Berikut rangkaian kronologis kejadian yang terjadi dalam dua minggu terakhir:

  • 23 April 2026 (Kamis malam): Buaya menyerang Muhlis saat ia sedang mandi di Sungai Mandar. Luka gigitan terlihat pada leher dan dada korban, yang kemudian meninggal di lokasi.
  • 24 April 2026 (Jumat): Lurah Tinambung, Ali Sadikin, mengonfirmasi kematian Muhlis dan menjelaskan proses pencarian korban selama dua jam melibatkan warga dan nelayan.
  • 29 April 2026 (Rabu sore): Seorang lansia bernama Mustari (72 tahun) hampir menjadi korban berikutnya saat hendak menyeberang sungai. Beruntung, ia berhasil melarikan diri ke tebing yang lebih tinggi.
  • 4 Mei 2026 (Senin pagi): Bangkai buaya ditemukan mengapung, diduga mati akibat memakan umpan buaya racun yang dipasang oleh Salman.

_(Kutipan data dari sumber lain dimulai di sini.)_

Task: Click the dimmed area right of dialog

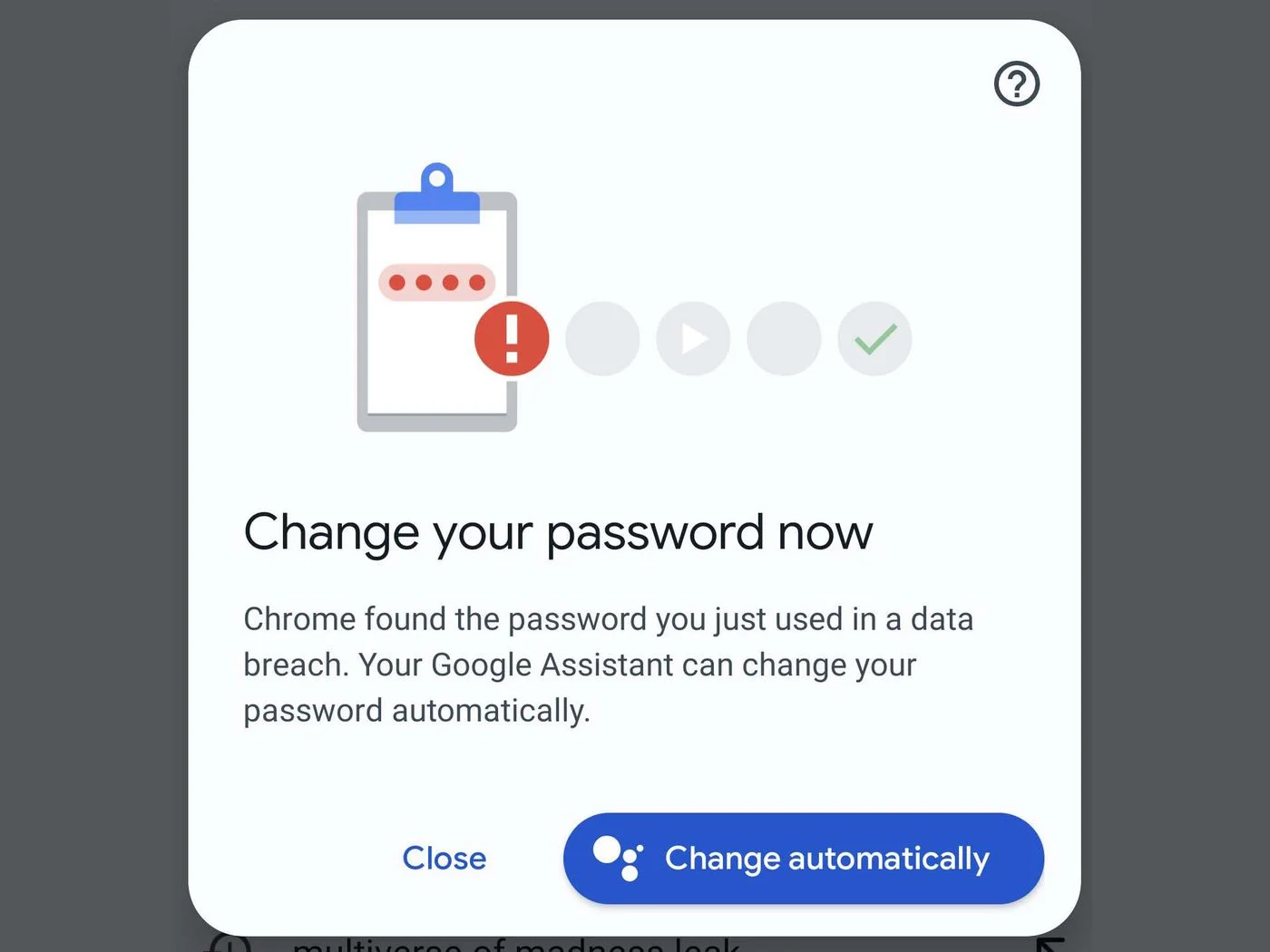Action: (x=1176, y=453)

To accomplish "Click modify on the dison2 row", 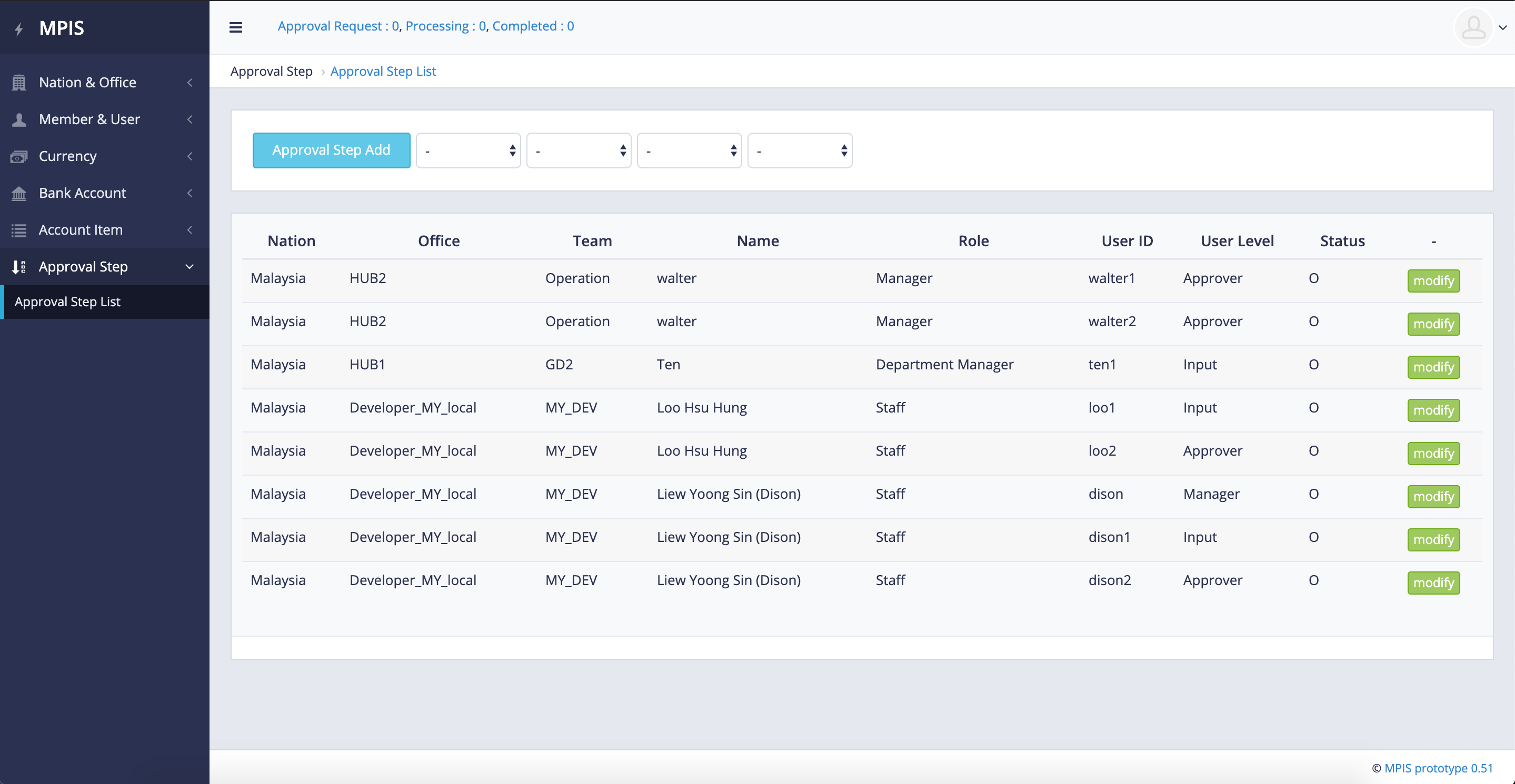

Setelah insiden pertama, pihak berwenang membentuk tim gabungan untuk mengevakuasi dan mengamankan buaya liar di wilayah sungai. Rifai, koordinator tim, menyatakan, “Insyaallah dengan tim gabungan bersama kami akan melakukan pencarian hewan liar ini untuk kemudian bisa kami amankan sehingga warga di pesisir sungai Mandar ini merasa aman.”

🔖 Baca juga:
Drama Tragis di Pantai Payangan: Pemancing Tenggelam Payangan Ditemukan Meninggal Setelah Lima Hari Pencarian

Meski buaya betina tersebut telah mati, warga melaporkan masih ada buaya lain yang berkeliaran, termasuk anak buaya berukuran sekitar satu meter. Salman menambahkan, “Masih ada buaya lain, ini kan buaya betina, ada anaknya yang berkeliaran ukuran sekira satu meter.”

Sementara itu, wilayah Polman juga dilanda masalah infrastruktur. Pada hari yang sama, Jembatan Pussepang di Kecamatan Tapango amblas akibat banjir, memaksa pengendara memutar sejauh 20 kilometer. Kejadian ini menambah beban psikologis warga yang sudah lelah dengan serangan buaya.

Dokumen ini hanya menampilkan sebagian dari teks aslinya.